Civilians killed as fighting flares in eastern Ukraine

Civilians killed as fighting flares in eastern Ukraine

KYIV - Reuters
Civilians killed as fighting flares in eastern Ukraine

REUTERS photo

Fighting flared between Ukrainian government forces and Russian-backed separatists in two separate parts of eastern Ukraine overnight with several civilians killed by shelling, Ukrainian police and separatist sources said on Aug. 17. 

The clashes, near Mariupol in the southeast and at Gorlivka, a rebel-held town, formed part of an upsurge in violence which put further strain on a fragile ceasefire between the two sides. 

Regional police in Mariupol, a port city on the Sea of Azov, said at least one man and a young woman were killed when rebels shelled the town of Sartan, about 20 km away on Aug. 16. Several people, including a 10-year-old girl, were taken to hospital with wounds. 

“On one street there were five houses which had been really badly damaged by shell fragments. One house had a well-tended garden with vines and a vegetable patch. But the house had been wrecked by shells and I saw an enormous pool of blood,” a local news photographer, Mykola Ryabchenko, told Reuters by telephone. 

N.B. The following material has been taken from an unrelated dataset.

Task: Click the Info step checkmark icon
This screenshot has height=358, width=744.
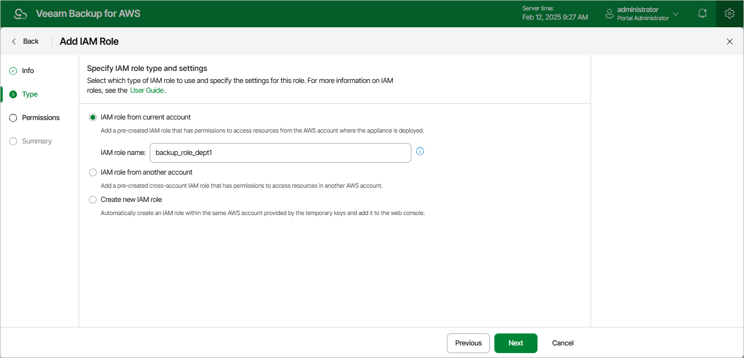Action: pyautogui.click(x=13, y=71)
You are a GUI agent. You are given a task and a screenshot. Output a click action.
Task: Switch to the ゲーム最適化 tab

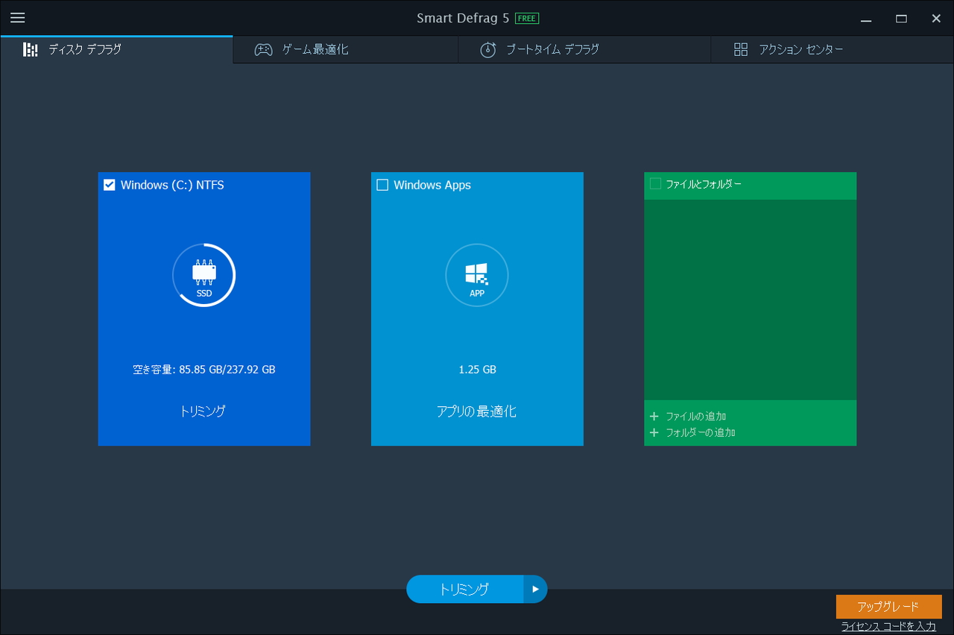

The separatist website, DAN, said at least three people had been killed and four wounded as a result of government shelling of Gorlivka, a regular frontline hot spot  northeast of the main rebel stronghold of Donetsk. 

There was no immediate government confirmation of this report. 

“They were using heavy weapons. We have three men dead. Another four have various injuries,” DAN quoted the separatist mayor of the town as saying. 

The upsurge has drawn expressions of concern among Western governments, who see a ceasefire and tentative peace agreement worked out in Minsk, Belarus, as still the best chance of ending the separatist rebellion in eastern Ukraine. 

Many artillery guns, tanks and other heavy weapons have been withdrawn by both sides under the terms of the Minsk agreement in February, but deaths occur regularly in sporadic outbursts of fighting. 

More than 6,500 people have been killed in the conflict which erupted in April 2014 after Russia annexed Crimea, in reaction to the fall of a Moscow-backed president in Kiev, and threw its support behind separatists in the east. 

U.S. Secretary of State John Kerry last week expressed “grave concern” to Russian Foreign Minister Sergei Lavrov over the rise in separatist attacks and urged an immediate ceasefire, the State Department said. 

In a newspaper interview, German Foreign Minister Frank-Walter Steinmeier said the situation was explosive and he urged both parties in the conflict to come together quickly to prevent a spiral in violence.